200322_陸軍特別攻撃隊


陸軍特別攻撃隊

高木俊朗 文春文庫

いわゆる陸軍特攻隊を扱ったノンフィクションである。文庫本3冊分のボリュームは結構あるので、読み通すのはそれなりにヘビーである。
本書が扱う陸軍特攻は、1944年10月のレイテ戦から翌年1月のルソン島上陸までがメインとなっている。その後に行われた沖縄戦は軽く触れるにとどまっている。
この時期における陸軍の特攻作戦は、戦史に稀に見る異常な戦いであった。まず「特攻」という戦術が常態化したこと。また特攻が強制的に行われ(志願制などというのは皆無で、最初から「命令」により特攻を強要されていた)、いわば「自殺強要」が行われたこと。
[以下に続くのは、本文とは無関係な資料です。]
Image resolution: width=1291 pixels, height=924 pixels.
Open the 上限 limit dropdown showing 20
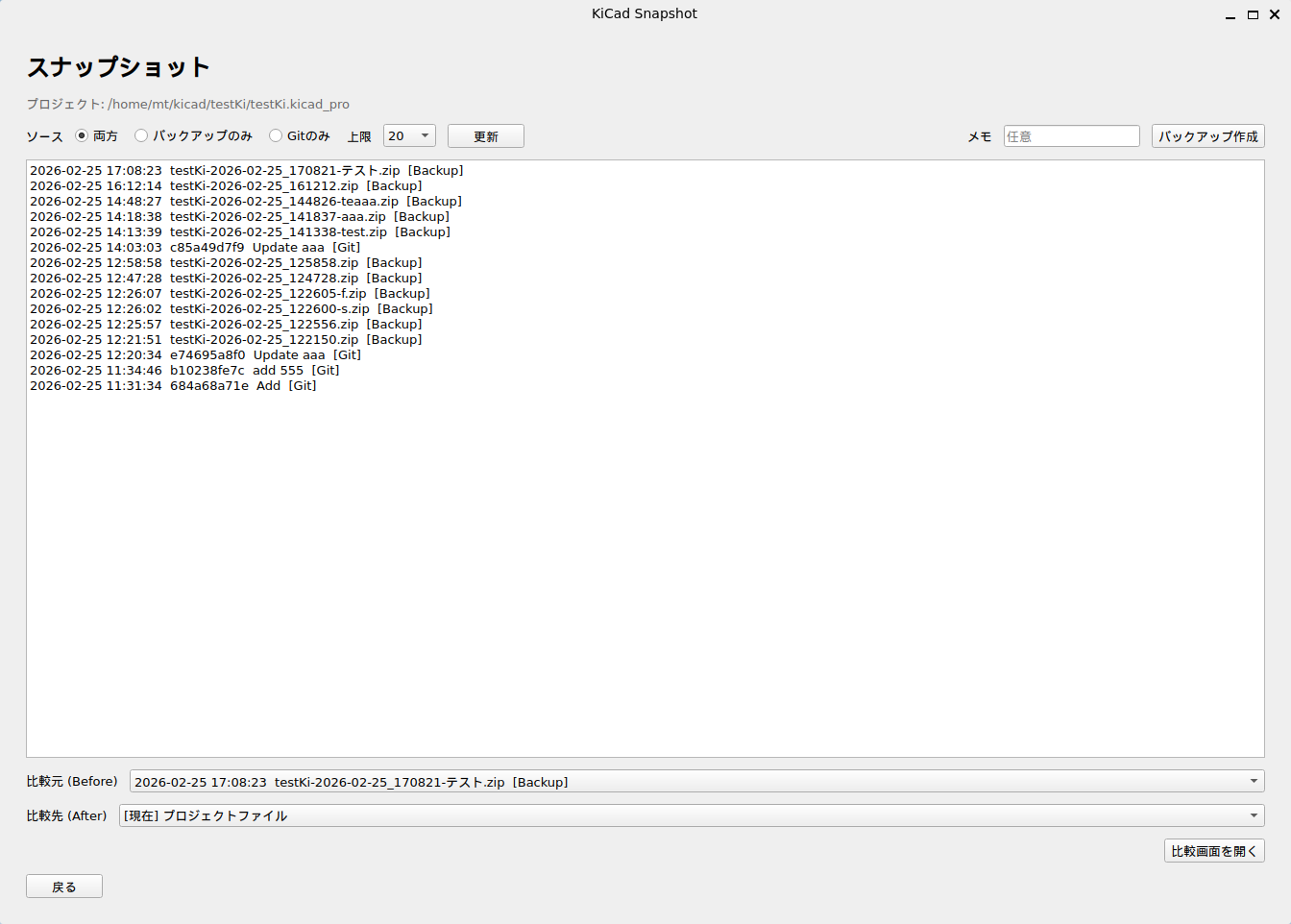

そして最後はそのような狂気の戦いを演じた司令部が、米軍のルソン島進攻と相まって台湾へ「逃亡」してしまったことである。前大戦中、旧陸海軍は喧伝された「精強さ」とは程遠い戦いを何度も演じ、その恥部を晒したことは今更触れるまでもないが、このフィリピン戦における陸軍特攻こそは、旧日本軍の卑劣さと歪んだ組織の姿をさらけ出した事例だと言えるかもしれない。
本書は旧軍に対して批判的な立場にある著者が書いたモノだけに、旧軍特に第4航空軍、中でも同軍を率いた富永恭次に対して極めて批判的な立場で書かれている。それに対して旧軍関係者からは多くの反発があり、中には「英霊に対する冒涜である」という批判が寄せられたという。しかし筆者は言う。これこそ旧軍に根強く残る権威主義に表れだと。そしてそのような権威主義こそが日本軍部を堕落させ、さらには戦後においても軍部による誤魔化しが横行する元凶になっていると。
本書を読んで、まず筆者の膨大な調査に感服するとともに。筆者の言うようにこの陸軍特攻戦ほど日本軍部、とりわけ高級軍人たちの卑劣さを浮き彫りにした戦いは他にはなかったと思う。しかしこれが必ずしも唯一の例ではなく、インパールやノモンハン、ガダルカナル、さらにミッドウェーの惨敗や海軍乙事件における奇妙な対応等、日本軍における高級将校の堕落ぶりは目に余るものがあった。このような例を見ると、旧日本軍は決して精強な組織ではなく、むしろ抜きがたい欠陥を抱えた腐敗した組織だと思えてならない。